• **ASSIGNED TASK**
"[Next] (538, 2280)" appears in one line of the listing below; retype that line and every later line exactly, stopping at the end, and nothing else.

___ EXTRACTED INFORMATION

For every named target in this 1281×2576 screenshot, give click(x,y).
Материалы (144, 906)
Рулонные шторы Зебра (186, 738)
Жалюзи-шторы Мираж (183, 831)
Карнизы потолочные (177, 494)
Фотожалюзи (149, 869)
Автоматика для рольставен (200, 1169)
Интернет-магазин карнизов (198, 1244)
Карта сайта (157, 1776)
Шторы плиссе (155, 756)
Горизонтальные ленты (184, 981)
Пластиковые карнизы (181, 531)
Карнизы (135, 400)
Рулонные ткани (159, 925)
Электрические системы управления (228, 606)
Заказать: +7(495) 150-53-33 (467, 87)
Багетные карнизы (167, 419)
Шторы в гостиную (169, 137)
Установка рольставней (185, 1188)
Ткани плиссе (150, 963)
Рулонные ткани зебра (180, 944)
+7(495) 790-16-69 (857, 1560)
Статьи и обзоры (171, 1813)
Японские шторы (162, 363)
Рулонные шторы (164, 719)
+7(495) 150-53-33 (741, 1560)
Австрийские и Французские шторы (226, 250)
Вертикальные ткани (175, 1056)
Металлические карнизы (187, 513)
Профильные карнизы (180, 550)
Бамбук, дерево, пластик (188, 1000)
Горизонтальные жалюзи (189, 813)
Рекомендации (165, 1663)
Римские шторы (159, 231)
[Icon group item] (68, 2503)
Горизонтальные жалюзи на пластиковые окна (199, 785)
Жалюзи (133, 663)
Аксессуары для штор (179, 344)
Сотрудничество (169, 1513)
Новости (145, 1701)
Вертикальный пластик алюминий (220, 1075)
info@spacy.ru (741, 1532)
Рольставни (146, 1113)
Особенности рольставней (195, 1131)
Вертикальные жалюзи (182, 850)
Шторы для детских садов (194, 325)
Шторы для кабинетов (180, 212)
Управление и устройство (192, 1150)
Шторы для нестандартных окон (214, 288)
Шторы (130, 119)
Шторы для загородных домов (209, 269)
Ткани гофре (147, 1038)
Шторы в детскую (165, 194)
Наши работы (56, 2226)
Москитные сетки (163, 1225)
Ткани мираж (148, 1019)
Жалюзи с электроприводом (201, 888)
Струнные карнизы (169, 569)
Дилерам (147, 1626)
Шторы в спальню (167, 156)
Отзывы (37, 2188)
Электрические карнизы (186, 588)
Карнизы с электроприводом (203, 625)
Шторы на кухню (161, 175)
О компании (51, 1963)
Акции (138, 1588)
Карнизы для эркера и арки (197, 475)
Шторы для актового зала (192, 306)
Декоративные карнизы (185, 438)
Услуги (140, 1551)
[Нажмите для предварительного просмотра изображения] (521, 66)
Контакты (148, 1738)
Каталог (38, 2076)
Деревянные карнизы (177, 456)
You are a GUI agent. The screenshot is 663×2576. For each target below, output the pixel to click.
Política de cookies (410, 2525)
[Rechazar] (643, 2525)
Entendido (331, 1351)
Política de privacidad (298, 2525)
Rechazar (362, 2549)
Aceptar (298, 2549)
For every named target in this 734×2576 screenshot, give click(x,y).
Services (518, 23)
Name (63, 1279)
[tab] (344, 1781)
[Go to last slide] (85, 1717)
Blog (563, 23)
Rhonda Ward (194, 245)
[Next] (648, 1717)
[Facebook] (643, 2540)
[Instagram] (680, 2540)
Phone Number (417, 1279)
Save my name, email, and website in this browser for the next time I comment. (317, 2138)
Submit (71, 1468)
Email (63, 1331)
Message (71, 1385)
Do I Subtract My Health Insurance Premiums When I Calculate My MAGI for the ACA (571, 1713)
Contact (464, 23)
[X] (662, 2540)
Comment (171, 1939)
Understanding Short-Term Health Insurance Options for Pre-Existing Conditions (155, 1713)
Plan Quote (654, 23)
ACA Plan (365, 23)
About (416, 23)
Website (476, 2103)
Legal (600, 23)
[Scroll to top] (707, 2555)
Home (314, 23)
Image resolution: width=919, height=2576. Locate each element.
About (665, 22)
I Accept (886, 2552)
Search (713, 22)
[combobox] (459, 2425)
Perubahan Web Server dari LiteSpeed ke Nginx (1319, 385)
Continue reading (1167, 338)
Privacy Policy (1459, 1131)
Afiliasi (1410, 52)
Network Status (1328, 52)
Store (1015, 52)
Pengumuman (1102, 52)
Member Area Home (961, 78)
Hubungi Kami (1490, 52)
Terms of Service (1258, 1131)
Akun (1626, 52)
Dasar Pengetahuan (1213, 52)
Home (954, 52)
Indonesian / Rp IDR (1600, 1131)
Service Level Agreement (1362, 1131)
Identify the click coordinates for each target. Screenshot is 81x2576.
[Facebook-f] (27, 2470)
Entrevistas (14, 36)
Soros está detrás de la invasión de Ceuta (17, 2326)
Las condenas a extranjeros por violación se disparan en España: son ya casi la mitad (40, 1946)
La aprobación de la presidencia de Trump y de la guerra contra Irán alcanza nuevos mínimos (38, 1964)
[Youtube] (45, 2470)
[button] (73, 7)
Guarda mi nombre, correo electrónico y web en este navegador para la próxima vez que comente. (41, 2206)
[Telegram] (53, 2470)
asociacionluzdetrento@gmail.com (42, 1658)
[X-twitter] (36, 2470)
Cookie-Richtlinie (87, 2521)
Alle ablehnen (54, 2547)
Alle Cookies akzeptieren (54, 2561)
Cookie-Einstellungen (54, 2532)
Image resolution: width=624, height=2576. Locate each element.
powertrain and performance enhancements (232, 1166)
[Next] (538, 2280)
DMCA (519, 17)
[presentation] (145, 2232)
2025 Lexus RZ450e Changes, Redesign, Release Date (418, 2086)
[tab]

______

• **THE COMPLETED TASK**
[Next] (538, 2280)
DMCA (519, 17)
[presentation] (145, 2232)
2025 Lexus RZ450e Changes, Redesign, Release Date (418, 2086)
[tab]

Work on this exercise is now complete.